### Work instruction A
Answer these questions about the short jokes, one per line:
(i) Which day does the first joke say is the day we celebrate your face?
(ii) According to the line about taking candy from a baby, why is doing so good?
(iii) What reason does the square-root-of-minus-one line give for its claim?
### Work instruction B
Reproduce the short jokes from "I'm Canadian, and" up to and including "afraid of seven?".

### Extract
..............................
Short jokes
Halloween. The day we celebrate your face.
What do you call a Black Iron Man?
Robert Browny Jr.
What does a cannibal call a wheelchair user? A Drive-Thru.
I was confused when they asked me, "Do you know how to fly a plane?" Then, when I said, "No," they said, "Perfect!"
Q. What's the difference between a CEO and a deer?
A. You don't normally fuck the deer after you've shot it.
Yo mama is so fat that even CaseOh couldn't bang her.
If you think about it, taking candy from a baby is good because candy is bad for babies.
What’s the difference between kids and drugs?
I don’t hide drugs in my basement.
What’s black, white, and red all over? A nun on her period.
What’s a 9/11 victim’s least favorite song?
Drowning Pool - Bodies.
Hey, dude man. I'm a dude man.
I'm Canadian, and I admit we've done some stupid things. But we've never given nuclear launch codes to a literal retard.
Are people still mad at Hasan from that dog incident? All he wanted to do was become the world’s first lightningbender.
Why was six afraid of seven?
Six, seven.
A good woman is like a good cup of coffee, especially when it’s strong and hot with a little bit of cream in it.
What do you call a white girl with a yeast infection? A cracker with cheese.
Your hairline looks like something that came off the bottom of a Reese's cup.
Why do leftists strive for a literate population?
So people can understand their wall of text memes.
You must be the square root of -1, because you can't be real.
Your mama can't walk up the stairs because she eats too much chips.
..............................
### Record extracts
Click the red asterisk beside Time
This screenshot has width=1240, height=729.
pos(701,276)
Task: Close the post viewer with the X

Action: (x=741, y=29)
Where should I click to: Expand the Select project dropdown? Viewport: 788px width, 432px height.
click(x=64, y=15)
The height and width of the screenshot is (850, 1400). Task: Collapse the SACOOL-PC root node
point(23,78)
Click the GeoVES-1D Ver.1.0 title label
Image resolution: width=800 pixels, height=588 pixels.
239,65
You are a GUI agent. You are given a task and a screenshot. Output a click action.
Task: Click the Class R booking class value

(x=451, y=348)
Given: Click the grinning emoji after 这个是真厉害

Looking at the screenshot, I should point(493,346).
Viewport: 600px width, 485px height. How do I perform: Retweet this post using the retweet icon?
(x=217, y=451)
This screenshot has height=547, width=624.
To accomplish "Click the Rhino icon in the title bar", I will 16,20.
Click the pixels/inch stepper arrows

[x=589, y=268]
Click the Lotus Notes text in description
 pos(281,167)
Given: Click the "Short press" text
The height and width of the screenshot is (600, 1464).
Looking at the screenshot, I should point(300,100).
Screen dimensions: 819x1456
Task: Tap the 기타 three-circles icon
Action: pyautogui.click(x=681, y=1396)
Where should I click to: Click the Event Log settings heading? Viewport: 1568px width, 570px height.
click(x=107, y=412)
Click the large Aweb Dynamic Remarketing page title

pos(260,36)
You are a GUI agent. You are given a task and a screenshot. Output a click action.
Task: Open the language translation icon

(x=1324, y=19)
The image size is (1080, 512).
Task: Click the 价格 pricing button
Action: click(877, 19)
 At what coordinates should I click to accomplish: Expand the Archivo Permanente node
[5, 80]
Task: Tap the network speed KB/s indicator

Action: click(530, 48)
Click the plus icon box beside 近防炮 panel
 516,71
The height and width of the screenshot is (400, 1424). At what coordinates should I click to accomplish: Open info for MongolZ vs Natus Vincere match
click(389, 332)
..............................
### Reply A
(i) Halloween.
(ii) Because candy is bad for babies.
(iii) Because you can't be real.

### Reply B
I'm Canadian, and I admit we've done some stupid things. But we've never given nuclear launch codes to a literal retard.
Are people still mad at Hasan from that dog incident? All he wanted to do was become the world’s first lightningbender.
Why was six afraid of seven?